▸ EXTRACTED DATA:
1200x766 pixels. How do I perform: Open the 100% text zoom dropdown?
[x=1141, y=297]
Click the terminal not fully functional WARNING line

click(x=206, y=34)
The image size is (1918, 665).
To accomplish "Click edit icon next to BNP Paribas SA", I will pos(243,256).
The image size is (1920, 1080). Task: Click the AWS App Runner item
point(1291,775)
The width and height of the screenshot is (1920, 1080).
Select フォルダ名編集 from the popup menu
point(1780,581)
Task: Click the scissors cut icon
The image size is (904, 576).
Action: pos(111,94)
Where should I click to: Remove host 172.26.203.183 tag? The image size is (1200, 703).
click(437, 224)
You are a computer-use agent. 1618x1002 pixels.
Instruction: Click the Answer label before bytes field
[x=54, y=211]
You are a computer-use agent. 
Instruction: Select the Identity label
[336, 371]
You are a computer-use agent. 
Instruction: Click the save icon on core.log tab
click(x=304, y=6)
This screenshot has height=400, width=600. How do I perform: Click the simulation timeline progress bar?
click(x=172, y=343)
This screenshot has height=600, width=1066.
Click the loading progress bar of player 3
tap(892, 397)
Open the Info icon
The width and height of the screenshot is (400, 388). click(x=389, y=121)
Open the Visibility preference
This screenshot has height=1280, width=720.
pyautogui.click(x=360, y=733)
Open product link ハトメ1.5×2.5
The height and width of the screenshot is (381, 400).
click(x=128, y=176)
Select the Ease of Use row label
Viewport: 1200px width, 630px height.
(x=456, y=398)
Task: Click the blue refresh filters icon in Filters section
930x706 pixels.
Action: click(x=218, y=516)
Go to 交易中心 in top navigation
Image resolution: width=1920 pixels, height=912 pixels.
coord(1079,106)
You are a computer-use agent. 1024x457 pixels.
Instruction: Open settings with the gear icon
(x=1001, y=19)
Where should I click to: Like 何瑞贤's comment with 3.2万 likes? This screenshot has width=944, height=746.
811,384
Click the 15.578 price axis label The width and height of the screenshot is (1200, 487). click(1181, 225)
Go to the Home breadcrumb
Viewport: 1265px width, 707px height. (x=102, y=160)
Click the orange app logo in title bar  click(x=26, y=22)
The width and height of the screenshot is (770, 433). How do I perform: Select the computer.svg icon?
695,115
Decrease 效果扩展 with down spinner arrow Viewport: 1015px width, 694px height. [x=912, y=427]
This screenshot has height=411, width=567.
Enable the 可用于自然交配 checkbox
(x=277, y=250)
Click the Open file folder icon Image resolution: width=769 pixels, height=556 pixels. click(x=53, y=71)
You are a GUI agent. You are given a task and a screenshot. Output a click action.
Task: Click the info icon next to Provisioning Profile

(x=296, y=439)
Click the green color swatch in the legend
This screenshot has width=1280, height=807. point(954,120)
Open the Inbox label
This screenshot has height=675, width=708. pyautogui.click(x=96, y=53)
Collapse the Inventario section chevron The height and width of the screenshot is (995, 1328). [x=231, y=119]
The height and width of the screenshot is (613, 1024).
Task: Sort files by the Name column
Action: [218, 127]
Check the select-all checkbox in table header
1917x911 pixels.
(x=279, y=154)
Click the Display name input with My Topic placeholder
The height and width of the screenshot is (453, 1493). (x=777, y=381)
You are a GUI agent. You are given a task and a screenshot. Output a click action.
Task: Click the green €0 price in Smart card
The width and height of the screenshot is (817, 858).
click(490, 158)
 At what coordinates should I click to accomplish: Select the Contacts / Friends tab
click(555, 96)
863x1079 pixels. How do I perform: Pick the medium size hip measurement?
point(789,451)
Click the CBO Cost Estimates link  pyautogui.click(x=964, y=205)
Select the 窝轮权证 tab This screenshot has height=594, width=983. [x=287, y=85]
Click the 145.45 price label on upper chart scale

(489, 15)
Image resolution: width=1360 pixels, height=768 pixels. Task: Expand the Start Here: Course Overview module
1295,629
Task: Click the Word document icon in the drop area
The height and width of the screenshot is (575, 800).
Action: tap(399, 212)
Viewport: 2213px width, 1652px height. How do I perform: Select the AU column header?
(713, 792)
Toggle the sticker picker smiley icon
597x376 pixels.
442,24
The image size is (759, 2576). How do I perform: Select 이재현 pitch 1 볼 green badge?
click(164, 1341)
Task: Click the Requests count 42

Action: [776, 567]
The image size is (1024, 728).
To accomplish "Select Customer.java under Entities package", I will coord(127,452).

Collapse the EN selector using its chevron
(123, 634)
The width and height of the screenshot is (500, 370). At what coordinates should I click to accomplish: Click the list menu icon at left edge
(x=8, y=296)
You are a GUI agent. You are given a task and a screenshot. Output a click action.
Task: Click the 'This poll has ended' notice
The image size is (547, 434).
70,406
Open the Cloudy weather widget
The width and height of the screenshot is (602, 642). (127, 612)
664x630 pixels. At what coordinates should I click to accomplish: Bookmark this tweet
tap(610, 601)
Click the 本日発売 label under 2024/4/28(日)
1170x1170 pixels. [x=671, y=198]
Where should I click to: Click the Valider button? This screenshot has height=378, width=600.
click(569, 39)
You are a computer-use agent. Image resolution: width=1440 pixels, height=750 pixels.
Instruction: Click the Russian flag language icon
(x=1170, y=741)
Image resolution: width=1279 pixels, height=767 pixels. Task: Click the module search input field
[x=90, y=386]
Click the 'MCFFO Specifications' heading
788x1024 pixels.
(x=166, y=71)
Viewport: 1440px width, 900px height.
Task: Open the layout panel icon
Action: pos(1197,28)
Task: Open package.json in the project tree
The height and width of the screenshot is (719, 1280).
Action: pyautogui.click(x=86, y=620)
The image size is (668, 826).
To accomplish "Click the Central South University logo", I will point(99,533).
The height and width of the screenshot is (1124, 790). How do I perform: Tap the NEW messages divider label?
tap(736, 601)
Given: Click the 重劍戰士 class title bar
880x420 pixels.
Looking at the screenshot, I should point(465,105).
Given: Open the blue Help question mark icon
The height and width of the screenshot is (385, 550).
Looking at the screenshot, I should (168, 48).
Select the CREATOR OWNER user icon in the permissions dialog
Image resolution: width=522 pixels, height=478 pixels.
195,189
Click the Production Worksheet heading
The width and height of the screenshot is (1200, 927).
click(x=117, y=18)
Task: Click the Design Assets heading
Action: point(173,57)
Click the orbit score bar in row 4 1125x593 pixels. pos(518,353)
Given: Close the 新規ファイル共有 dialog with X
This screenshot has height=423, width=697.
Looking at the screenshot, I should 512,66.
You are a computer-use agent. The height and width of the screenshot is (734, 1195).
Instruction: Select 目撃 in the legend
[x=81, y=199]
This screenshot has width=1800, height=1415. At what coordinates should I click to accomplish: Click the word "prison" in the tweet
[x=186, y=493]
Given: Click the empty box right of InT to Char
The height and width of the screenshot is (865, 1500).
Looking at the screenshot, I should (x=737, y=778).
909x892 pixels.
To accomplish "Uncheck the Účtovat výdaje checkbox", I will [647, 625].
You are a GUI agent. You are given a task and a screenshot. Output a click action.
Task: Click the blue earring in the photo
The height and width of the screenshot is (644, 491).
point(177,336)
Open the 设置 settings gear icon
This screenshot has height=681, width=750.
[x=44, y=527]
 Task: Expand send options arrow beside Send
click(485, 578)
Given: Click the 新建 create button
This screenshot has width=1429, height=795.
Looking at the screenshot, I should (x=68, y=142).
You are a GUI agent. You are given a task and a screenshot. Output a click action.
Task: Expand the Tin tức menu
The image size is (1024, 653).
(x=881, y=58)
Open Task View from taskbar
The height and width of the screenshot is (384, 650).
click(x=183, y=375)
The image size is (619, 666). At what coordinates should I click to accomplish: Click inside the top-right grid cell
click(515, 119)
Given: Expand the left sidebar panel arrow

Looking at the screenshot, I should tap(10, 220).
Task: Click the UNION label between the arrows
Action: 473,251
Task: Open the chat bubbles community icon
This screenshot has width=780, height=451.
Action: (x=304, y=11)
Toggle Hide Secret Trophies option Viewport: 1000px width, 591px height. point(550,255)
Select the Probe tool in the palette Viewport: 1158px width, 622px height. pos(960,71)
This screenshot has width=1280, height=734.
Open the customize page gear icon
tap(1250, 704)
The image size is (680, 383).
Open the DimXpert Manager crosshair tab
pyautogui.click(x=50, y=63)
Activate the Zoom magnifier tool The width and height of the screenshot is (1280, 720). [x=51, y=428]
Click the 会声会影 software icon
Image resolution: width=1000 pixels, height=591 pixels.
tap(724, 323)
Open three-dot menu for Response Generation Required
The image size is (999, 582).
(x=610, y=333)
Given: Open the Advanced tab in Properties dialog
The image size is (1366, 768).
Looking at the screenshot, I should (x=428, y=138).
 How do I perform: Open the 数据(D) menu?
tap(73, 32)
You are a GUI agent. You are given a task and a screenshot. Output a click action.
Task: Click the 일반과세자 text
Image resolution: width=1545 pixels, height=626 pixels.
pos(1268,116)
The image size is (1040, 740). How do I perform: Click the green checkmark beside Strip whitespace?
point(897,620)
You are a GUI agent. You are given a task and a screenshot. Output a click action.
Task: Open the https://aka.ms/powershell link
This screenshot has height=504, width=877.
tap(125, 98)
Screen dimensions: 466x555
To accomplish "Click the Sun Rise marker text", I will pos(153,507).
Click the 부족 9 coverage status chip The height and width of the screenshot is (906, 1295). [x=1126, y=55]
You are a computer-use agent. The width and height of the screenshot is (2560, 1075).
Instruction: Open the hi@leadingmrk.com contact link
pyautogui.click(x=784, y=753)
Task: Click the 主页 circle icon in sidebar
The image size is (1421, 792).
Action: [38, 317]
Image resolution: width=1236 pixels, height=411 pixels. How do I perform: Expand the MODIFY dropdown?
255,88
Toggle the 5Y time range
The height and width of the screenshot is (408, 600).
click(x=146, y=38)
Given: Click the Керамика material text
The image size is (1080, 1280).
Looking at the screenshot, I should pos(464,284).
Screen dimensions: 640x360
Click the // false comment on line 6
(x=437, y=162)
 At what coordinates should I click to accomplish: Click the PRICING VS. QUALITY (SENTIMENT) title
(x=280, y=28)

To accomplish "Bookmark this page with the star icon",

▸ WHAT THE EXERCISE ASKS: All lines from the one holding "Open the DimXpert Manager crosshair tab" through the end of the entries need to be given again exactly. Leave out the others.

▸ RESULT OF THIS EXERCISE:
Open the DimXpert Manager crosshair tab
pyautogui.click(x=50, y=63)
Activate the Zoom magnifier tool The width and height of the screenshot is (1280, 720). [x=51, y=428]
Click the 会声会影 software icon
Image resolution: width=1000 pixels, height=591 pixels.
tap(724, 323)
Open three-dot menu for Response Generation Required
The image size is (999, 582).
(x=610, y=333)
Given: Open the Advanced tab in Properties dialog
The image size is (1366, 768).
Looking at the screenshot, I should (x=428, y=138).
 How do I perform: Open the 数据(D) menu?
tap(73, 32)
You are a GUI agent. You are given a task and a screenshot. Output a click action.
Task: Click the 일반과세자 text
Image resolution: width=1545 pixels, height=626 pixels.
pos(1268,116)
The image size is (1040, 740). How do I perform: Click the green checkmark beside Strip whitespace?
point(897,620)
You are a GUI agent. You are given a task and a screenshot. Output a click action.
Task: Open the https://aka.ms/powershell link
This screenshot has height=504, width=877.
tap(125, 98)
Screen dimensions: 466x555
To accomplish "Click the Sun Rise marker text", I will pos(153,507).
Click the 부족 9 coverage status chip The height and width of the screenshot is (906, 1295). [x=1126, y=55]
You are a computer-use agent. The width and height of the screenshot is (2560, 1075).
Instruction: Open the hi@leadingmrk.com contact link
pyautogui.click(x=784, y=753)
Task: Click the 主页 circle icon in sidebar
The image size is (1421, 792).
Action: [38, 317]
Image resolution: width=1236 pixels, height=411 pixels. How do I perform: Expand the MODIFY dropdown?
255,88
Toggle the 5Y time range
The height and width of the screenshot is (408, 600).
click(x=146, y=38)
Given: Click the Керамика material text
The image size is (1080, 1280).
Looking at the screenshot, I should pos(464,284).
Screen dimensions: 640x360
Click the // false comment on line 6
(x=437, y=162)
 At what coordinates should I click to accomplish: Click the PRICING VS. QUALITY (SENTIMENT) title
(x=280, y=28)

To accomplish "Bookmark this page with the star icon",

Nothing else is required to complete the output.